Requirement: Transcribe exactly the line that contains "480x336 pixels." and every line after it through the end of the records, with nothing else.

------------------------------

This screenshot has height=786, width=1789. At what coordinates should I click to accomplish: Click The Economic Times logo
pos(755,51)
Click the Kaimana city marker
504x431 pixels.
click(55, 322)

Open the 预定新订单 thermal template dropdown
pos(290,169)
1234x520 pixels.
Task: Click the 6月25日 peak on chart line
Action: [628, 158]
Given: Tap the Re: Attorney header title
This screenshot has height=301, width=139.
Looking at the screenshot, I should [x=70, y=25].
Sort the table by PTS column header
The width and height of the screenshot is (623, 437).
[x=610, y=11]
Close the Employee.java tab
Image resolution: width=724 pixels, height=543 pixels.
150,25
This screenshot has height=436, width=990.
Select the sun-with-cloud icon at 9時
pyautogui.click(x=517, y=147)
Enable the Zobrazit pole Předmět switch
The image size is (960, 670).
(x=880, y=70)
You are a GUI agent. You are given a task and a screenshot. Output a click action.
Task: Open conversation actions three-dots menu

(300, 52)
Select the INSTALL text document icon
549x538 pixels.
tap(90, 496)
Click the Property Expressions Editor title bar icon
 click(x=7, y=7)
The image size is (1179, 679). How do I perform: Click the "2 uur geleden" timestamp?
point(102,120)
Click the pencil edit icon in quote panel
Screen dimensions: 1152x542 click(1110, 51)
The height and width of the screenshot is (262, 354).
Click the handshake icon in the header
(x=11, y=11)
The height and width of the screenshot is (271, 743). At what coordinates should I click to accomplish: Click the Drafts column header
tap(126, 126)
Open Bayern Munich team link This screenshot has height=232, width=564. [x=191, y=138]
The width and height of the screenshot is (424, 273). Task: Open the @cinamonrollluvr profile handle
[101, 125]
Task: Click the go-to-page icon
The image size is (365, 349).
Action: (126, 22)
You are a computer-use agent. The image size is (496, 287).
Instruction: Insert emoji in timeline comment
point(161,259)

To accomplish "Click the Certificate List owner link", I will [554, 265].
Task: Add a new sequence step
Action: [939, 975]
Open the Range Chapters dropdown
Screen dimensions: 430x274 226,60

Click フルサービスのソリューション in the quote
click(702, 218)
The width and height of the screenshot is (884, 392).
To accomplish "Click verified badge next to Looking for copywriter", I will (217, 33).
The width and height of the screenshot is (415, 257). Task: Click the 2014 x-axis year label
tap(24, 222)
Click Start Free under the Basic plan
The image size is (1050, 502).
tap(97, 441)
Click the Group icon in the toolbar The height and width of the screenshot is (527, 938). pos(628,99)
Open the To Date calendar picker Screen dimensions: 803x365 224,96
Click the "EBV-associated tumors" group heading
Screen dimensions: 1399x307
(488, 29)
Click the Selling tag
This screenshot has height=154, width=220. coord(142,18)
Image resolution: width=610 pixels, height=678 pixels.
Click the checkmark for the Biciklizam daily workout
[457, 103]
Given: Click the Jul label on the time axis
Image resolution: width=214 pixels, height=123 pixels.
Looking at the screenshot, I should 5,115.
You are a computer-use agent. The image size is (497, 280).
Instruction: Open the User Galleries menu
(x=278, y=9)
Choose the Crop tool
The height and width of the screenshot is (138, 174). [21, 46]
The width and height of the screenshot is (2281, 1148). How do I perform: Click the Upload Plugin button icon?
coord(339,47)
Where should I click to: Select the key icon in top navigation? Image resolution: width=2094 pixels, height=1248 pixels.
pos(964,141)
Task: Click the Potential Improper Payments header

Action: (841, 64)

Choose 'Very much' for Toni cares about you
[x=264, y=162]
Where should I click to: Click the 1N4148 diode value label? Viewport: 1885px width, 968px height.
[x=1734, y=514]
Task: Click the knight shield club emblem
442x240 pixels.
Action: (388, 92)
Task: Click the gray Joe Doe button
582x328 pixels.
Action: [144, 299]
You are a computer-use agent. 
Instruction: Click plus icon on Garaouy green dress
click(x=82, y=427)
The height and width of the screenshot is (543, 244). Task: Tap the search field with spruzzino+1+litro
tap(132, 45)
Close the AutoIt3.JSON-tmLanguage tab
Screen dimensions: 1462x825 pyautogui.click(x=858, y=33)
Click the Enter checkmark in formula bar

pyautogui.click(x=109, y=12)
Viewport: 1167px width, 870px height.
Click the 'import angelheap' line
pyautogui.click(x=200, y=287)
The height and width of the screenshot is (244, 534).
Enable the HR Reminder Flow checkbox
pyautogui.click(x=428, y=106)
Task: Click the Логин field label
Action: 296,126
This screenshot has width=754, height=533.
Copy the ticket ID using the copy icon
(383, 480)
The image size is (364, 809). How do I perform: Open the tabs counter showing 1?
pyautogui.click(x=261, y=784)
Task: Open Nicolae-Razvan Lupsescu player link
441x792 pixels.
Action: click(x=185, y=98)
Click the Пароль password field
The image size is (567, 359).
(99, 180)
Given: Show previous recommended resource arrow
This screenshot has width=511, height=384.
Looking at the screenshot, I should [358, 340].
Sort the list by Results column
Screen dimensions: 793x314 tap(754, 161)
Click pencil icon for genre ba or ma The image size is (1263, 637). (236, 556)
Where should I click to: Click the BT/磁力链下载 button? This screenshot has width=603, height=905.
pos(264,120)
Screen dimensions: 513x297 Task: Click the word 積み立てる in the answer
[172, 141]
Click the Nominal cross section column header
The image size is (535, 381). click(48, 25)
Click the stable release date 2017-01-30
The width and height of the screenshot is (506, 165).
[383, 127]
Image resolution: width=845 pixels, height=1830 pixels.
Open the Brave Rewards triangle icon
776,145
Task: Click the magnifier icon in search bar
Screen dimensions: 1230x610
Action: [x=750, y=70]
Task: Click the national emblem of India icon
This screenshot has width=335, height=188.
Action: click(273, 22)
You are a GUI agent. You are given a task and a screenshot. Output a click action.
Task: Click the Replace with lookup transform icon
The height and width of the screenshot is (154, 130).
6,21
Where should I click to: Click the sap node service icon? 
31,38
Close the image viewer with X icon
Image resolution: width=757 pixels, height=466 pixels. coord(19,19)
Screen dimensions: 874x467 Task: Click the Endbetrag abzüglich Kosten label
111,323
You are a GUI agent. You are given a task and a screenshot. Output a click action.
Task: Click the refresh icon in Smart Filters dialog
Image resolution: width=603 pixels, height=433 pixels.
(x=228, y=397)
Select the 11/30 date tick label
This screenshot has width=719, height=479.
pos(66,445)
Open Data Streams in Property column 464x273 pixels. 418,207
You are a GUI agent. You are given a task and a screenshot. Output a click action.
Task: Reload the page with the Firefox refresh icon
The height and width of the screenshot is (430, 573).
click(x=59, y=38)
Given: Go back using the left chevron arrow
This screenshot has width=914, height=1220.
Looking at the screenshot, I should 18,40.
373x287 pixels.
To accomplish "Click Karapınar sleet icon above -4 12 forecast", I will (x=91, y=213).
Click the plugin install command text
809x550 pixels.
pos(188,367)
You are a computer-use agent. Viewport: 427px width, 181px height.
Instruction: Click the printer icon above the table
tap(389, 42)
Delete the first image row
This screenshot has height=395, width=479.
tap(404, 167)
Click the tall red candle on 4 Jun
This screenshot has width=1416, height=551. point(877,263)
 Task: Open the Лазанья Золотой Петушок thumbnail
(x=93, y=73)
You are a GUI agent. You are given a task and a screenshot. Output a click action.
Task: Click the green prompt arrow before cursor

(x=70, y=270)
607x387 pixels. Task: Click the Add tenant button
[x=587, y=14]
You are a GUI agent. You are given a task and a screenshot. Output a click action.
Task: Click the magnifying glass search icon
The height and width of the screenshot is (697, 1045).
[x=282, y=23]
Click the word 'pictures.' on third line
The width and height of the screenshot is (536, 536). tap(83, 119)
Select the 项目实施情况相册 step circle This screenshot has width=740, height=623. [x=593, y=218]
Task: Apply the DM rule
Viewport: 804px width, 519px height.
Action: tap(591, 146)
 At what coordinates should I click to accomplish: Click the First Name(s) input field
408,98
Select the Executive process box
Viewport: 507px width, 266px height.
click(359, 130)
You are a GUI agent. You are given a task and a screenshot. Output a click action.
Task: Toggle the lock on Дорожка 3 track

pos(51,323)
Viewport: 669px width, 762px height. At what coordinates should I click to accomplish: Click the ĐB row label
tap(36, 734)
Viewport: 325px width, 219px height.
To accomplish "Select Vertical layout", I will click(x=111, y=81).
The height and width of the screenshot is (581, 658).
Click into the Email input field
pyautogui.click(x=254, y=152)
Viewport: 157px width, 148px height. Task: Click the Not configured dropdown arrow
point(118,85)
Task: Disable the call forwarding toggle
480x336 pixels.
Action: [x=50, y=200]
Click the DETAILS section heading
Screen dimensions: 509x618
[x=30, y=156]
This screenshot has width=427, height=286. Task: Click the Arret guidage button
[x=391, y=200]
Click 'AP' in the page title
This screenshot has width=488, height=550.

------------------------------

Task output:
480x336 pixels.
Action: [x=50, y=200]
Click the DETAILS section heading
Screen dimensions: 509x618
[x=30, y=156]
This screenshot has width=427, height=286. Task: Click the Arret guidage button
[x=391, y=200]
Click 'AP' in the page title
This screenshot has width=488, height=550.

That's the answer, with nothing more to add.